On Anzac Day, we remember the Great War but forget our first war
Anzac is about remembering all our wars, including those that took place on home soil, writes Peter Stanley
Anzac is about remembering all our wars, including those that took place on home soil, writes Peter Stanley
OPINION: On Anzac Day, Australia remembers its war dead, with one tragic exception. Australia is apparently disinclined to acknowledge the fact or the importance of frontier conflicts. What’s the nexus between the day on which Australians (and New Zealanders) acknowledge what past wars have cost and the intermittent wars fought across the Australian continent as settlement advanced from 1788?
There’s no question now that conflict occurred. Soldiers, police and settlers fought Indigenous inhabitants as the frontier of occupation advanced during the colonial period and into the early 20th century. At the time (as Henry Reynolds shows in his recent book Forgotten War) colonists had no difficulty owning up to the fact that it was the war they had to have if they were also to have the land.
Yet the fact of conflict was largely forgotten or denied from the late colonial period up to our lifetimes (except for, say, the journalist Clive Turnbull, whose Black War appeared in 1948).
From about the mid-1970s a string of historians documented the fact, spread and impact of frontier conflicts. Humphrey McQueen, Geoffrey Blainey, Noel Loos, Henry Reynolds and a host of authors writing about regions and peoples have for over 30 years built up a credible, detailed and often shocking picture of the extent of the wars that claimed the land for the invaders.
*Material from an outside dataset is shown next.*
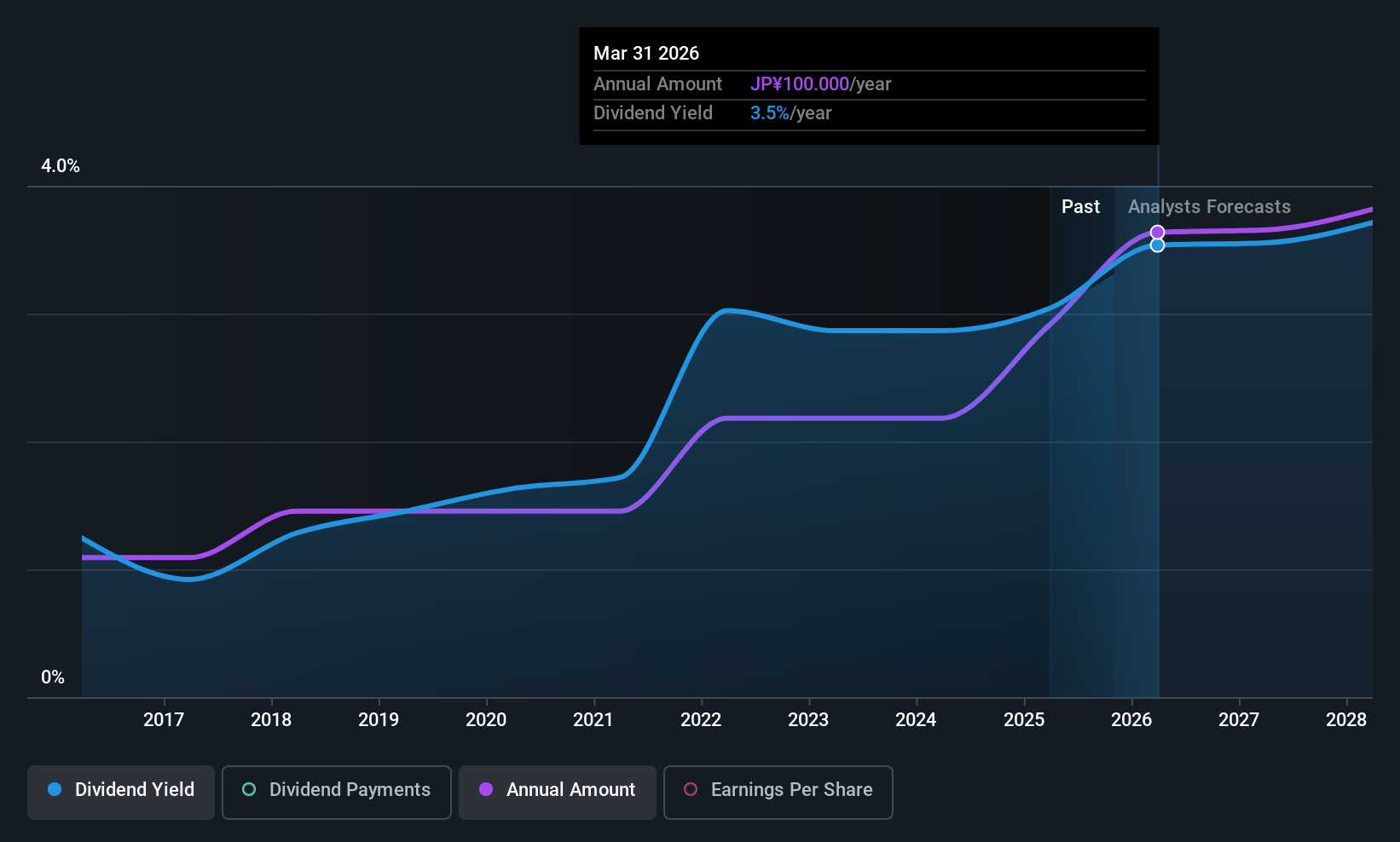
Task: Toggle the Dividend Yield series visibility
Action: [x=120, y=792]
It’s not a noble or edifying story, but there’s now no doubt it happened. For me it was the acceptance by two conservative, traditional military historians, Jeff Grey and John Coates (who included frontier conflicts in their Military History of Australia and Atlas of Australia’s Wars respectively) that signalled the historiographical battle was over.
But what do we do with that acceptance? The answer, so far, is not much. On the eve of the biggest year of commemoration in Australia’s history, when the story of the nation’s part in the Great War will be retold over and over in books and on screens big and small, Australia seems unable to incorporate the story of its first war – the war for possession of the continent – into its military history.
It’s not a problem for the historians, regardless of political or ideological hue. But the nation’s pre-eminent military historical institution, the Australian War Memorial in Canberra, has been unwilling to accept that those who fought for Australia could have done so naked with spears as well as in khaki with Lee-Enfields.
The War Memorial has for about 30 years declined to accept that “Australian military history” – which it is charged with conveying and interpreting – includes the conflicts that occurred all over Australia for over a century. These cost the lives of about 30,000 people – most of them Indigenous, of course.
Successive directors of the War Memorial have claimed – without foundation – that its governing act only allows it to deal with “overseas conflicts” or with “wars Australia has fought as a nation”. That ignores the fact that its galleries present the bombing of Darwin and wars fought by Australia’s colonial armies. It could deal with conflicts fought by, say, British military mounted police raised in Sydney. It continues to choose not to.
That’s the connection between Anzac Day and the recognition of frontier conflicts. The power of the idea of Anzac in the national imagination – which the coming year can only enhance – explains why Australia’s foremost repository of military history has been so resistant to accepting and interpreting the historical reality of frontier war.
Anzac means many things to many people, but it essentially conveys a positive view of Australia’s part in war. If, as the great war historian Charles Bean said, Anzac stands for “reckless valour in a good cause, for enterprise, resourcefulness, fidelity, comradeship and endurance that will never own defeat”, then frontier conflict seems to have no relevance to Anzac.
Or this is what so many people assume – except that Bean’s words could also summarise the spirit in which Indigenous people fought to defend their land, couldn’t it?
Except that the War Memorial has no brief to be, as it has become, the custodian of “the Anzac spirit”. The term is not even mentioned in the War Memorial’s enabling legislation. It would be perfectly possible, if Australians wished, to commemorate and explain what Anzac means, and to interpret and commemorate the cost of the frontier wars.
Except that if Anzac (in all its variegated meanings) is a part of Australia’s understanding of its military past, so is the horror of massacre and degradation of frontier conflict. They both happened, even if Australians seem to find only one acceptable.
Australians have to accept that not everything in their military history can be praiseworthy, heroic or worthy. Some things happened, whether we like them or not. They’re part of our national history, just as we as individuals have to accept that we sometimes do things we’re not proud of.
If we’re to understand our history honestly we have to heed, as Charles Bean also wrote, “the good and the bad, the greatness and the smallness” of Australia’s military history. Accepting frontier conflict does not diminish Anzac, but it would prove that a century on from Gallipoli we had perhaps grown up as a nation.
Peter Stanley is Research Professor in the Australian Centre for the Study of Armed Conflict and Society at UNSW.